I still stand by this, though. First of all, the way my IV was secured wasn't very clean. Just tape slapped on it, and when I started to sweat in labor and it got loose and smelly underneath, they just slapped more tape on top of it. By the time I got sick, I'd had this IV for 48 hours. It stank to high heaven. AND the thing that really made me mad was that I saw several of my nurses giving me IV meds without swabbing the ports with alcohol. This happened in both L&D and postpartum. I would have said something sooner, but I didn't want to be an annoying "nurse patient" so I just figured I'd let it go, that it wasn't a central line anyways, and that my immune system was fine so I was probably going to be just fine.

But when you're in a hospital bed with a fever that high, you lose all sense of professional courtesy.

I felt horrible afterwards for "blaming" the staff nurses for my infection. It wasn't anyone's fault.
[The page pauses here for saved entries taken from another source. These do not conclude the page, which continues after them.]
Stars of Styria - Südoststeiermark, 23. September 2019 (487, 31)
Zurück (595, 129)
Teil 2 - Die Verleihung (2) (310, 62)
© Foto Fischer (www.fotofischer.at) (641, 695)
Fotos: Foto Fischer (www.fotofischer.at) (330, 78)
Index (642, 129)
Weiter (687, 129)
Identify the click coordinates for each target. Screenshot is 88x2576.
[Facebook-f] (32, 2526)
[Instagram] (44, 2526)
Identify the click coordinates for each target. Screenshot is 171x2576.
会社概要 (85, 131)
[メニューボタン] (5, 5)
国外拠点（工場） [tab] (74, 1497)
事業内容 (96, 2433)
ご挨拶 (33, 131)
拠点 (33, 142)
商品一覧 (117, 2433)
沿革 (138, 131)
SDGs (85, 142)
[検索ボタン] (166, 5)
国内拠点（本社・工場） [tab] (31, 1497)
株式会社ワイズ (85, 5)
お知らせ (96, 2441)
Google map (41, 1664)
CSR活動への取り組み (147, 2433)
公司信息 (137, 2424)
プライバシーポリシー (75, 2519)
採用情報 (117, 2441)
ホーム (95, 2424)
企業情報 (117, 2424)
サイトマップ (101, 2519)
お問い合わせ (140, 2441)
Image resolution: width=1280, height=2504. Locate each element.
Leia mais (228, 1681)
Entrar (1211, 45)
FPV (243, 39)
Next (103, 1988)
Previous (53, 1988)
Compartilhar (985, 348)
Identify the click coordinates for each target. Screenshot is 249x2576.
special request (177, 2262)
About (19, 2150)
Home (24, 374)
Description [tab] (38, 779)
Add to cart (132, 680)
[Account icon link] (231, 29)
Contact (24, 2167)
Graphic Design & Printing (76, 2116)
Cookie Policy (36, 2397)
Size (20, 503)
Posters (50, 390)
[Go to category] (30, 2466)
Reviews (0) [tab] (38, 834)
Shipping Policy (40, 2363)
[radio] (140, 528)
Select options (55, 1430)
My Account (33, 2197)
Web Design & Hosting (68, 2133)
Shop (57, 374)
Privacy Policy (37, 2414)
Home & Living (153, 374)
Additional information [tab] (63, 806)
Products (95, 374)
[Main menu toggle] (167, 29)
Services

I wish I could have done something to smooth things over, but what can you do after an accusation like that?

Specializes in CCU, SICU, CVSICU, Precepting & Teaching.

i've taken care of lots of nurses, doctors, respiratory therapists, x-ray techs and pharmacists. usually no problem, although there were a few i could cheerfully have strangled! (namely the md who was a new diabetic when i was a student -- i had to demonstrate patient teaching on him to my instructor. i was supposed to be teaching him to inject himself with insulin. he was a complete butt about it, and i was so sure i would fail that i was nearly in tears. my instructor instead gave me kudos for maintaining my cool in a tough situation!)

i've even taken care of some health care professionals i've worked with -- the husband of the nursing supervisor, a pharmacist i knew, coded on my shift, and ann stood in the back of the room during the entire code. it was one of those awful codes where nothing you do works, and finally ann made her way to the bedside, grabbed her husband's hand and said "this is enough. call it." then the physician got on a high horse and exclaimed that "no nursing supervisor was going to tell him when to call a code." i had already stopped pushing meds, and i said "when you get to the part about notifying the next of kin, she's right there," and gestured toward ann. probably not the most tactful way to phrase it, but ann appreciated it even if the physician didn't!

more recently, i've been the patient. i've also been the wife and the daughter of the patient. i won't speak for anyone else, but i'm too busy being the patient or the family member to want to critique my nursing care unless it's incredibly bad or incredibly good. (the nurse who told me that if dad were awake, he'd be overbreathing the vent when i asked for more sedation for my father whose bp soared 100 points whenever anyone touched or spoke to him. "do you think that might be the vecuronium drip?" i asked, before i thought to phrase it somewhat more tactfully. or the nurse who spent 20 minutes making sure i understood how to change my husband's dressing and that i had everything i'd need to change it before discharging us from the er 600 miles from home and 1200 miles from our destination.) i work in cardiac icu -- i really needed the teaching about my post-op care when i had spinal surgery, and hubby's ulcerative colitis wasn't a topic i could bypass teaching on either. dad's heart attack, though, was another story and i thank those nurses for just telling me what his ejection fraction and enzymes were rather than wanting to know why i was asking!

if your patient is a nurse, find out what area she/he works in. chances are they'll need just as much teaching as your other patients, only you can use the big words! if not, perhaps you can learn a thing or two!